Immerhin – das Modell in meiner Gegend scheint eine rein privatwirtschaftliche Initiative zu sein, die sich eben rechnen muss. Womöglich ist mein Vergleich daher schief gewesen und ich müsste eher das ganz normale Verhalten des Einzelhändlers als Referenz heranziehen, wenn er neue Produkte testet und bei mangelndem Zuspruch der lokalen Kundschaft wieder aus dem Programm nimmt. Die Werbung im Briefkasten und die sicher nicht ganz billigen, großen Banner entlang der Schlüsselstraßen, sind in Sachen Glasfaserausbau die Entsprechung zum neuen Warenaufsteller im Supermarkt, mit dem man für zwei, drei Wochen eine neue Produktlinie testet. Anders verhält es sich allerdings – und da sind wir beim Thema dieser Rubrik –, wenn der Staat den Ausbau mit öffentlichen Geldern fördert. Beim Verschleudern der von uns geraubten Steuern braucht es keine Marktanalyse, kein Umfrage ob des Bedarfs, ja nicht einmal einen Abnehmer am Ende der verlegten Leitung!
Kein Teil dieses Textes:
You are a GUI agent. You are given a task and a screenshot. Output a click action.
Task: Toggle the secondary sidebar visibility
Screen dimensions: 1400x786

Im Nienwohlder Moor bei Itzstedt im Kreis Segeberg lässt sich dieses frische Fass ohne Boden beobachten, denn dort lässt die Gemeinde Glasfaser verlegen – quer durch ein Naturschutzgebiet, zu einer Adresse, an der das einst dort vorhandene Haus überhaupt nicht mehr existiert! „Hier, im Umkreis von drei, dreieinhalb Kilometern wohnt nicht ein Mensch“, erklärt Jagdpächter Günther Kaste in der sehenswerten Folge „Realer Irrsinn“ des Formats „extra3“ – einer der letzten Nischen im Zwangsgebührenfernsehen, die ich begrüße. Natürlich wissen auch die Zuständigen, die den Auftrag durchführen lassen, dass ihr Kabel ins Nichts führt, doch „die Stadtwerke Neumünster“, so der Bericht, „tilgen hier im Autrag vom Kreis Segeberg“ einen „weißen Fleck von der Landkarte“ der Netzabdeckung, denn „das Gebiet gilt internetmäßig als „unterversorgt“.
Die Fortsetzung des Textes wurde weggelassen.